Culture officers, ministry butt heads

THE culture programmes division of the Ministry of Education, Arts and Culture are at loggerheads with the ministry regarding job descriptions and budgets as various regional culture officers claim they have been in limbo for the past five to six years.

The division is mandated to seek out and implement cultural programmes within the regions.

However, regional culture officers have reportedly for years been spending most of their work day hanging around aimlessly due to a lack of job descriptions and budgets.

A source within the division says a cultural officer earns between N$16 000 and N$21 000 per month.

“There are no job descriptions.
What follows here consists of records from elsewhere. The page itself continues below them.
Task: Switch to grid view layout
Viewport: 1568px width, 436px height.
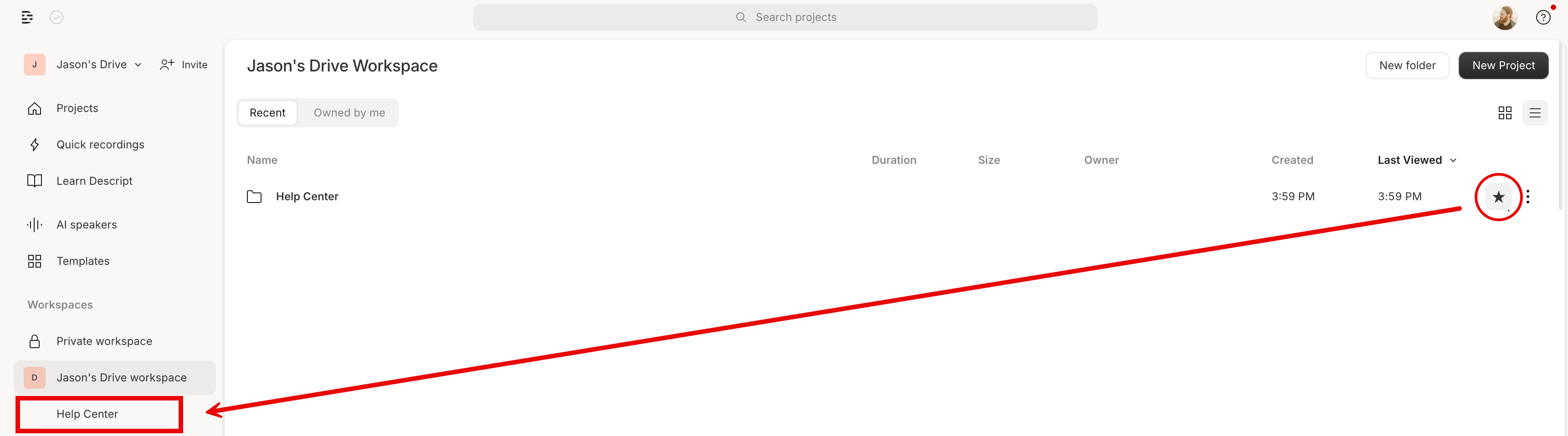Action: click(1505, 113)
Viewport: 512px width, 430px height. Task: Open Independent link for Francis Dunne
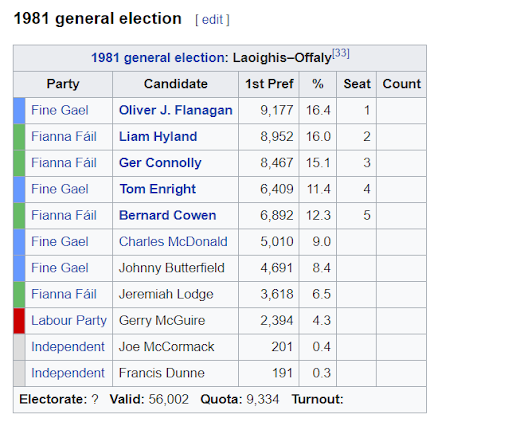pos(68,373)
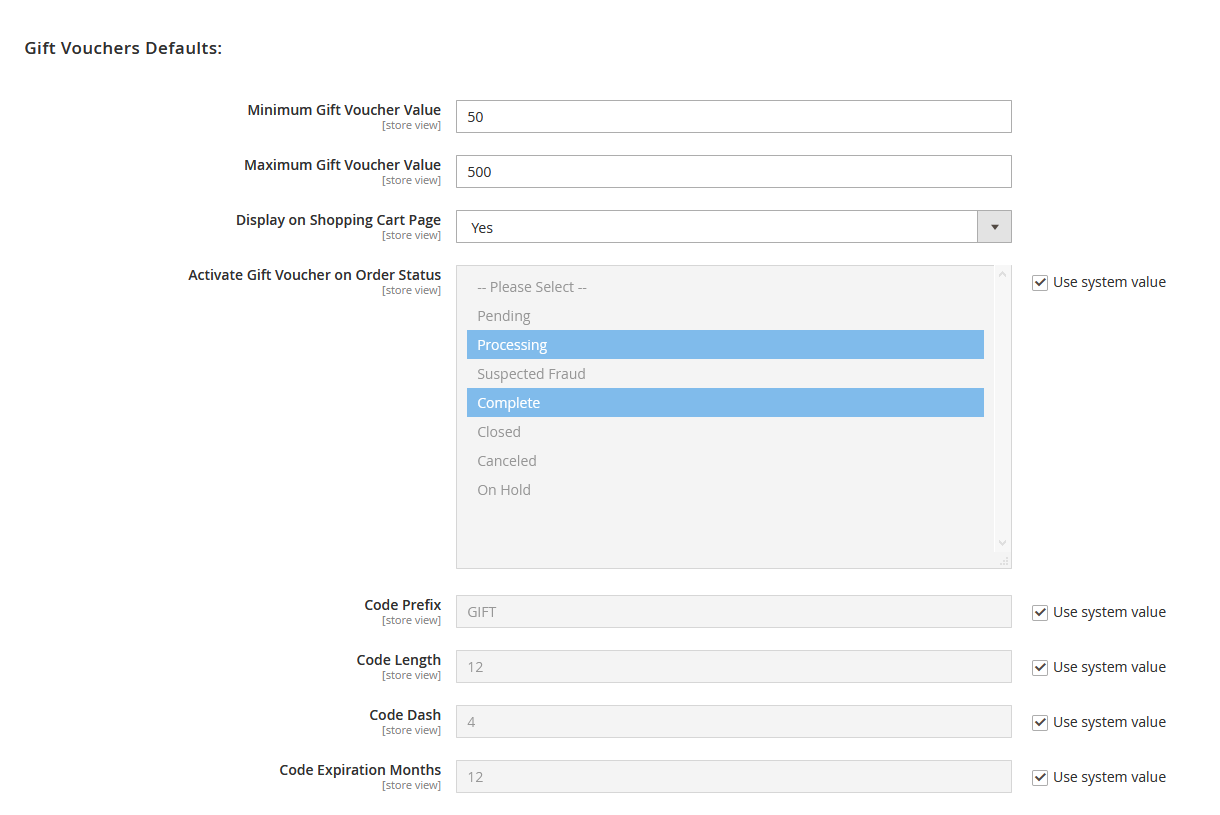Open the Display on Shopping Cart Page dropdown
This screenshot has height=815, width=1220.
pyautogui.click(x=716, y=227)
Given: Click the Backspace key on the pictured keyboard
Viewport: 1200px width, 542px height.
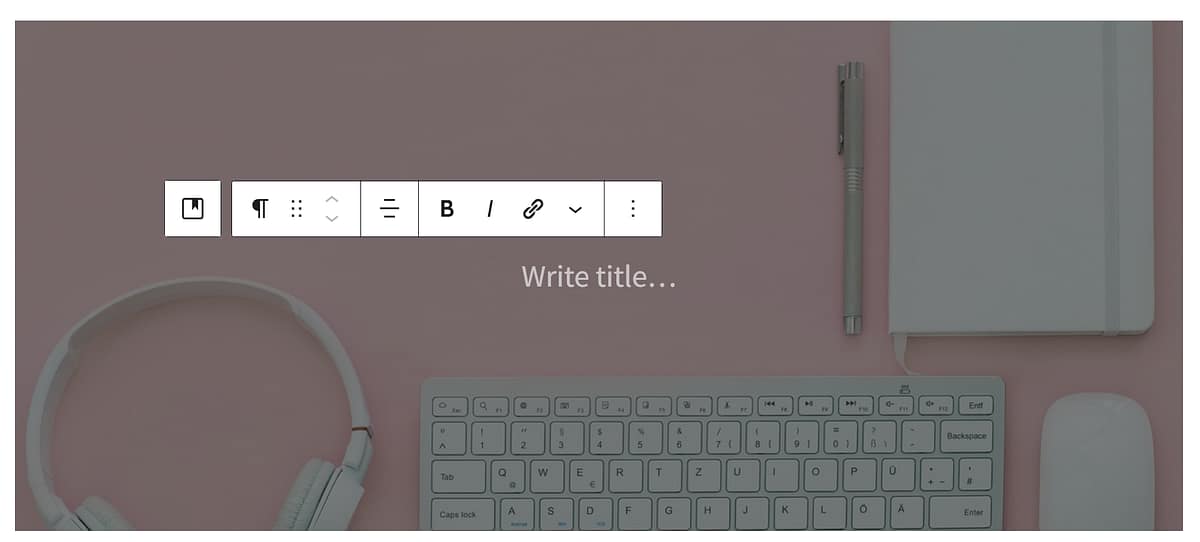Looking at the screenshot, I should [966, 436].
Between 2017 and 2018 there was a workshop in Windhoek where job descriptions were drafted, but until today those job descriptions have not been approved or shared with officials,” a culture officer within the ministry, who wants to remain anonymous, says.

The source says the culture division is severely neglected as it does not feature in the ministry’s day-to-day operations.

The education, arts and culture minister and the executive director do not enquire about the culture arm of the ministry, the source claims.

“They should do submission requests to the prime minister to transfer culture, because it is evident they don’t have an idea what culture is all about. We fully understand the overall budgetary constraints facing the whole country and the government in particular, but our lack of funding has been going on for five or six years now,” the source says.

The ministry, however, says the notion that regional culture officers are sitting without anything to do is far from the truth, adding that each staff member is required to sign performance agreements which are reviewed, and that corrective measures are implemented should there be gaps.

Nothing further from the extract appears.